流れ星スペシャル



「ほんまはうちが癒してあげたいんやけど、きっと相手にされへんから」


とうるるんはしゅんとなった。


「わ、わたしもそう。いくら桂木さんが酔っぱらってたって、リカコさんの代わりにはなられへんもん」


わたしがそう言うと、トシくんがマジな顔でこっちを見る。


「あんな元嫁の代わりなんていらんねん! あの人のことを本気で思って、本気で心配してるアズが、そばにいてやれよっ」


となぜか怒られた。


「一生懸命桂木さんを想って、あの人が一番つらいときも一番しんどいときも、ずっと一緒にやってきたんやろ」

「う……ん」

「そうやで。うちもそんなアズちゃんやから応援できる。

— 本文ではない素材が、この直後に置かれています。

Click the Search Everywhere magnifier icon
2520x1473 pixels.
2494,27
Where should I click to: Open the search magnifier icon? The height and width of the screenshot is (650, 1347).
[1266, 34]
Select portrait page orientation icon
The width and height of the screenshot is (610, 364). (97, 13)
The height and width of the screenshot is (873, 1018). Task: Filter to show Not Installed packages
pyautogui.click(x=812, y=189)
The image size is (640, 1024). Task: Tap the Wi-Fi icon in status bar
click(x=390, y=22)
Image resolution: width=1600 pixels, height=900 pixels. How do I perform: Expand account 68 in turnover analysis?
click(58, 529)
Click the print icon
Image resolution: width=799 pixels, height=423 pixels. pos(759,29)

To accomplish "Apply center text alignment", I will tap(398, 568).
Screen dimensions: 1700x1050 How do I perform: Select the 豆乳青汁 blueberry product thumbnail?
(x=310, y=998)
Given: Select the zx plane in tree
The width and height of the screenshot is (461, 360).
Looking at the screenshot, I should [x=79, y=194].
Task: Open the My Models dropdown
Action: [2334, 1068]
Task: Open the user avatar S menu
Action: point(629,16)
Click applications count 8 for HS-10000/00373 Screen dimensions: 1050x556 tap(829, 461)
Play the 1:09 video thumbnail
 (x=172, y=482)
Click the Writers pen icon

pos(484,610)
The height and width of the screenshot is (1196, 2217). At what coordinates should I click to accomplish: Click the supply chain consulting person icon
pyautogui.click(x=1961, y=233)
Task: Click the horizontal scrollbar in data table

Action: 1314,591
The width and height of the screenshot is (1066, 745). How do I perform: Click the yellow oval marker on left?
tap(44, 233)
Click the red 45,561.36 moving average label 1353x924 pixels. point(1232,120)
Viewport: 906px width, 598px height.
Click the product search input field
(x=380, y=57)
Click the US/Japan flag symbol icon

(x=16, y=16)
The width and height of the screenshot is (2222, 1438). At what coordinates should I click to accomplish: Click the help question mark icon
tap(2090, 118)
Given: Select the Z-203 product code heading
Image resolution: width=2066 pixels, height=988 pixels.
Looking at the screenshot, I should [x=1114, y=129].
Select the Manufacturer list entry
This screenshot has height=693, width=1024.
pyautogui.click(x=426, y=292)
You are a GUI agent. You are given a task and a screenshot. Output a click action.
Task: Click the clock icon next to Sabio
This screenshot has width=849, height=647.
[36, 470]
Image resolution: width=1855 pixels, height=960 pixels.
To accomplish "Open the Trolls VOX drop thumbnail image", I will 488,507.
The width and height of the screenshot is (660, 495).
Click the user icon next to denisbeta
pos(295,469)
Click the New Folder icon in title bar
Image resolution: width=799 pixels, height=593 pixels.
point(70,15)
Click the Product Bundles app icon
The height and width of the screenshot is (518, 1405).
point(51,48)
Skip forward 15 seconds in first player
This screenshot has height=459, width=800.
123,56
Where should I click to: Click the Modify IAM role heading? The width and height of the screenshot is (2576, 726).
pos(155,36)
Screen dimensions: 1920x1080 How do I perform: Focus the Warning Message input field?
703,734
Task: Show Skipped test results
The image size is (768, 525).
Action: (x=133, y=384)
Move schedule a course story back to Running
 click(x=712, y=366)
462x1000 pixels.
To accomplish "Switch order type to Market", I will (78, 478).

店長のこと救ってあげてほしいよ」


うるるんもそう言ってくれた。


「だ、だけどそれはこっちの勝手な言い分で、桂木さんにとってはそんなこと、なんの意味もなくて……」


それを押しつけるわけにはいかない。


「いや、桂木さんにとっても、アズはきっと特別な存在なんやと思う」


とトシくんは言った。


「だけど桂木さんがそれに気づいて、アンタらが自然にひっつくん待ってたら、いつになるんかわからんし……な。